Scenario één: de Omgevingswet is vanaf 1 januari 2024 van kracht

Om de uitkomsten uit het Bestuurlijk Overleg vast te leggen moeten provincies hun provinciale omgevingsverordeningen aanpassen. Dit moet iedere provincie individueel doen. De Provinciale Staten, het algemeen bestuur van de provincie, is hiervoor bevoegd.


Scenario twee: de Omgevingswet wordt uitgesteld

Als de Omgevingswet wordt uitgesteld dan verandert er (nog) niets. De provincies kunnen dan alsnog de uitkomsten uit het Bestuurlijk Overleg overnemen, ditmaal via een ‘normale’ verordening.

In beide gevallen kunnen de provincies de uitkomsten overnemen.

In de kamerbrief wordt over lopende projecten het volgende geschreven:

Projecten waarvan de participatietrajecten al in een vergevorderd stadium zijn en niet (helemaal) conform de afspraken onder vier  [punt 4 uit de kamerbrief, de ‘Nee, tenzij’] zijn vormgegeven, kunnen doorgang vinden.

Dit betekent dat lopende projecten door kunnen gaan.
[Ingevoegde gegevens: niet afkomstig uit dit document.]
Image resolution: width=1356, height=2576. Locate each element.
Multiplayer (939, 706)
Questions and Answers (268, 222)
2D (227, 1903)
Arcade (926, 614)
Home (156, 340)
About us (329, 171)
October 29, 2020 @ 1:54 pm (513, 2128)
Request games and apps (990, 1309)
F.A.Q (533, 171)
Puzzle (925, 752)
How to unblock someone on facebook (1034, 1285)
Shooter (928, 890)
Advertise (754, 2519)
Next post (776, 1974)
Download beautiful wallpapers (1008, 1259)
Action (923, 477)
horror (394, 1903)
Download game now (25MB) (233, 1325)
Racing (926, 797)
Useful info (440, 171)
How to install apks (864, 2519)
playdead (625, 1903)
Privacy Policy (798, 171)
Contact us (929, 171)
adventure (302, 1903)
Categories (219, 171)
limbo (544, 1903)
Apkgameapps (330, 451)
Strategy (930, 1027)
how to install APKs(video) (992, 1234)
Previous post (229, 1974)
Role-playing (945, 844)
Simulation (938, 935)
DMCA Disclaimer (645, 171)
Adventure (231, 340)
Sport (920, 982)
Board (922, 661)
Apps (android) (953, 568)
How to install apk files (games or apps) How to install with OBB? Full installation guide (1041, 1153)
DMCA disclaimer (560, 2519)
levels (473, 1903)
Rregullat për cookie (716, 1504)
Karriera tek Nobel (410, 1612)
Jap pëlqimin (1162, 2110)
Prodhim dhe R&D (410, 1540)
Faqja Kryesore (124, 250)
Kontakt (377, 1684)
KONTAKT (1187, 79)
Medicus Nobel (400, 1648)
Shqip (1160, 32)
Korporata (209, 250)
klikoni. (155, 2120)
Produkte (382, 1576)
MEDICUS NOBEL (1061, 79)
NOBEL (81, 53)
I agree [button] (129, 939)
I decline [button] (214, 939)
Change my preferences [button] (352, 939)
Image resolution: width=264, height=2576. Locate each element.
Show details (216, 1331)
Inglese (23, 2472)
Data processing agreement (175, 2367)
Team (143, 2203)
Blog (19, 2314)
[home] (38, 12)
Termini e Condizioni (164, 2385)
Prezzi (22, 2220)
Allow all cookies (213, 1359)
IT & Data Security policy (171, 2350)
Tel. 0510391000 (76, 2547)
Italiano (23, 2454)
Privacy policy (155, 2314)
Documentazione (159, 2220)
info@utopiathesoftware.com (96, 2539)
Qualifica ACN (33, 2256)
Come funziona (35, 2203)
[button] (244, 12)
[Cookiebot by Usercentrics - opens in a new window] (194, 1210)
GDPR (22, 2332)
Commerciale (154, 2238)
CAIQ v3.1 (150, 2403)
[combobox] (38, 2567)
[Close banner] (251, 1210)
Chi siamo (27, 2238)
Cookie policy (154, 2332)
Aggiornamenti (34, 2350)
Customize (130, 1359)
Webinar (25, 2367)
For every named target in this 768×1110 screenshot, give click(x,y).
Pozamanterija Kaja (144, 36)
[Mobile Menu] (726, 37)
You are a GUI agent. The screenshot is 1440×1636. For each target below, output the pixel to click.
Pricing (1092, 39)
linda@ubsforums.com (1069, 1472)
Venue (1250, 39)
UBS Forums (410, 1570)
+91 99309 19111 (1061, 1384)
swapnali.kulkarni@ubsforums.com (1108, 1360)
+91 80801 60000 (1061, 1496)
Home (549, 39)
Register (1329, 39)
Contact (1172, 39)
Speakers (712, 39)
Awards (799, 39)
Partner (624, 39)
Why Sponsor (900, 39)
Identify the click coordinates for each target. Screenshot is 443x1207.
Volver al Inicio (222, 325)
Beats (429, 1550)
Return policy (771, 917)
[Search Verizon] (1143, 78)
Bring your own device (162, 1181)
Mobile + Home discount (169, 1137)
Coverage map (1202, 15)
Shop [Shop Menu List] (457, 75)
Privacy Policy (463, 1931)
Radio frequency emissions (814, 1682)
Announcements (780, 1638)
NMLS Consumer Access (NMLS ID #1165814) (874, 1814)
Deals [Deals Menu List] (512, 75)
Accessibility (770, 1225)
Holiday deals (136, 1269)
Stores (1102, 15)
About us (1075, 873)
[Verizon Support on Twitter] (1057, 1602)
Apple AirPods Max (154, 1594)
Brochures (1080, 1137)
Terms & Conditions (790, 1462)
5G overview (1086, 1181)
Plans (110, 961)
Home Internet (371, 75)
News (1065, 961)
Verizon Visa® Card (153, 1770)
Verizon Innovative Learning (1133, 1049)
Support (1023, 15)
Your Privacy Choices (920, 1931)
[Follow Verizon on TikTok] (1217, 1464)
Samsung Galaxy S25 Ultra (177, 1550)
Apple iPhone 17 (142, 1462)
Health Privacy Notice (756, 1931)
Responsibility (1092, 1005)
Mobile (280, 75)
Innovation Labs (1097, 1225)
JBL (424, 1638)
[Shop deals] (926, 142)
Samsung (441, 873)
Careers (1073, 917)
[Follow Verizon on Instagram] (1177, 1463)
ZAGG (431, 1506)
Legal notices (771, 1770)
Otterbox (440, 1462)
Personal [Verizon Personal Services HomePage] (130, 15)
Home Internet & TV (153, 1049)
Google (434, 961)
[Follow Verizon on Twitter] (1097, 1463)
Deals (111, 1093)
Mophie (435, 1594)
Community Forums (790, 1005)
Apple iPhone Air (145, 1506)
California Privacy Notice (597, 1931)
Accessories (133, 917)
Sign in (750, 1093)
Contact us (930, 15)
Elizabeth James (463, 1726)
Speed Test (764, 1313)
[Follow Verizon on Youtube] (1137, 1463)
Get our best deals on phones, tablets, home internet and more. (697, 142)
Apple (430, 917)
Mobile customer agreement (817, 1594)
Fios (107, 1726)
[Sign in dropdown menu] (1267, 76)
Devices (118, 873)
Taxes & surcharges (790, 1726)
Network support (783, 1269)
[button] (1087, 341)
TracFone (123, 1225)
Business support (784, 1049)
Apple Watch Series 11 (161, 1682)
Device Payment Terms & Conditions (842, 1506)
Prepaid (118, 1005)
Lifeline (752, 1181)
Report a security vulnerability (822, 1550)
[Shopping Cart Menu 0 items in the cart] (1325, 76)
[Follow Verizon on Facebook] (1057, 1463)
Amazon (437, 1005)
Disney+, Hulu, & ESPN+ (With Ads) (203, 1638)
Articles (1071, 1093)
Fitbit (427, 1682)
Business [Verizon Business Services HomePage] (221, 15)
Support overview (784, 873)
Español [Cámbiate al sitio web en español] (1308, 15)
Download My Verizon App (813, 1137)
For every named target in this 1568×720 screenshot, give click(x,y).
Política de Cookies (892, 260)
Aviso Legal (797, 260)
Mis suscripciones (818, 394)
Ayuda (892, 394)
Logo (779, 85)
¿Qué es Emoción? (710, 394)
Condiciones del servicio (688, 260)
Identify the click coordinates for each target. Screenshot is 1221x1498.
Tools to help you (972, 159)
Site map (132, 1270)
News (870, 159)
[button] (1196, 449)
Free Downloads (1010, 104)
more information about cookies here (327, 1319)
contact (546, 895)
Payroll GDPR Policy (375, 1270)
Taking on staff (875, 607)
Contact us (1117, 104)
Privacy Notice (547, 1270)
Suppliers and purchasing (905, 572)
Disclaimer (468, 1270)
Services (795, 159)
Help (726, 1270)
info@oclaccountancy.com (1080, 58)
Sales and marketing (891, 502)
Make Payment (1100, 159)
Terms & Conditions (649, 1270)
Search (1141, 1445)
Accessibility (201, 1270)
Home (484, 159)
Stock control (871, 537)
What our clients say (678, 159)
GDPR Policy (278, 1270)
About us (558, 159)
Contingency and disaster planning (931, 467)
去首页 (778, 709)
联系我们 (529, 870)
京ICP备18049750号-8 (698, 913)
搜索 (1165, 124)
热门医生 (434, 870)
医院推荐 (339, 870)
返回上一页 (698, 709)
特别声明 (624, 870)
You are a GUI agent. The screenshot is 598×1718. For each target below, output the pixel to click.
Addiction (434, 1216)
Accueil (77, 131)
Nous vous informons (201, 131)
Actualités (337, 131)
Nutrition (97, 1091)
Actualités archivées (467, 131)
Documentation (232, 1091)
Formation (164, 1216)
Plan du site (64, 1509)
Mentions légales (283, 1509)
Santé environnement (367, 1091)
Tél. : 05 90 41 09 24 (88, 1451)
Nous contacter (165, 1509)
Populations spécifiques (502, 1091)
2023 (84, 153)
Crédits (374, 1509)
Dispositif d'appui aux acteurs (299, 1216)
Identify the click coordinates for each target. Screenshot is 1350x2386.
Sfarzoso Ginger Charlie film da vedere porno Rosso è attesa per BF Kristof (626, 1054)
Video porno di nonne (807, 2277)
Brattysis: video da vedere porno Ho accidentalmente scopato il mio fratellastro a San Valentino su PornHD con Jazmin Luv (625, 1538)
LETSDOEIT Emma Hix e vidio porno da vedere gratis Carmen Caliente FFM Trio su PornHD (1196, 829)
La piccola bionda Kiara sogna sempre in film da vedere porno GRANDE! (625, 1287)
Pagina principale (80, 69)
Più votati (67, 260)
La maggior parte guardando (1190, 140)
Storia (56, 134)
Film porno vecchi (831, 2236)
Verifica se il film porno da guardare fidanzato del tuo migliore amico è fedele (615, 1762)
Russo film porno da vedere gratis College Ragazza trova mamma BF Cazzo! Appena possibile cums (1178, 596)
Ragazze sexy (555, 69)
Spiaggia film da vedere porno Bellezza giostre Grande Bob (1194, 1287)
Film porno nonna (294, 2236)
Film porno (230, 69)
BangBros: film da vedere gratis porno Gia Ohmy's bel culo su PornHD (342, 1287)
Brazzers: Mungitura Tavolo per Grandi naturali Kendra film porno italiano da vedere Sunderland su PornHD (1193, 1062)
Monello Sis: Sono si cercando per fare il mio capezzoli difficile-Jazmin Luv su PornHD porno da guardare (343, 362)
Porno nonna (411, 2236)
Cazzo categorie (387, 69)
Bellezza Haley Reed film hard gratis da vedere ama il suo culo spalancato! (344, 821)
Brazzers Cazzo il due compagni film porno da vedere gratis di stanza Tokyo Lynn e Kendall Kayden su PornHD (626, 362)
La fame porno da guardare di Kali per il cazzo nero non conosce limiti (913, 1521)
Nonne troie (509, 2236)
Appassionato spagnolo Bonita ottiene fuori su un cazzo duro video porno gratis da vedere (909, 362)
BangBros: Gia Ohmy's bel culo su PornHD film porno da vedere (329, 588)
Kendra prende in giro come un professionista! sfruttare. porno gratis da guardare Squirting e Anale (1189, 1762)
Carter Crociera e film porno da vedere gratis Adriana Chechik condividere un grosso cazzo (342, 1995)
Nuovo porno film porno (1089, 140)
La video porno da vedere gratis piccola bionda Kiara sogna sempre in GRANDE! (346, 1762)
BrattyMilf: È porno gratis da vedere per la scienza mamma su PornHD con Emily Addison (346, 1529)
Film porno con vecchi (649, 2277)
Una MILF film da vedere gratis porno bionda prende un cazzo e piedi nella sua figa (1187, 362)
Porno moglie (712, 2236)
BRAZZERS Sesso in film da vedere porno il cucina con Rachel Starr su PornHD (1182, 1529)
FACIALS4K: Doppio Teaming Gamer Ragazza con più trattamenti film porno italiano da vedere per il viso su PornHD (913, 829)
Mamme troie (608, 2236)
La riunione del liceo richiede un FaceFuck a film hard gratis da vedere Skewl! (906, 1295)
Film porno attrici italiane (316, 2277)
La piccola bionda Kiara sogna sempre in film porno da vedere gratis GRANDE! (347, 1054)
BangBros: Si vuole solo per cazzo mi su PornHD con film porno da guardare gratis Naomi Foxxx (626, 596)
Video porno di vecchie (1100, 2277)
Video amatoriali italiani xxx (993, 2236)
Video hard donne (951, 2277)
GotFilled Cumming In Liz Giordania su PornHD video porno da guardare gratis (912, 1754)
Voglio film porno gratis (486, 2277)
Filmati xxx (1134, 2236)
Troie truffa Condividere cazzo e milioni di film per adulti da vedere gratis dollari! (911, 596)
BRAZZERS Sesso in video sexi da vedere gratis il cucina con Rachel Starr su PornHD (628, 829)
Aanvragen voor nieuwe projecten die worden ingediend -voordat de provincies hun (omgevings)verordeningen aanpassen- vallen nog onder de oude (lees: huidige) wet- en regelgeving. Zodra provincies hun (omgevings)verordeningen aanpassen, zijn de aanvullende eisen uit het Bestuurlijk Overleg juridisch bindend.

Novar heeft ervoor gekozen om een aantal projecten die gepland stonden voor het laatste kwartaal van 2023 eerder in te dienen bij de gemeente. Dit lijkt tegenstrijdig. Als Novar zonneparken ontwikkelt in lijn met de uitzonderingen zoals genoemd in het Bestuurlijk Overleg, waarom zijn deze projecten dan toch eerder ingediend?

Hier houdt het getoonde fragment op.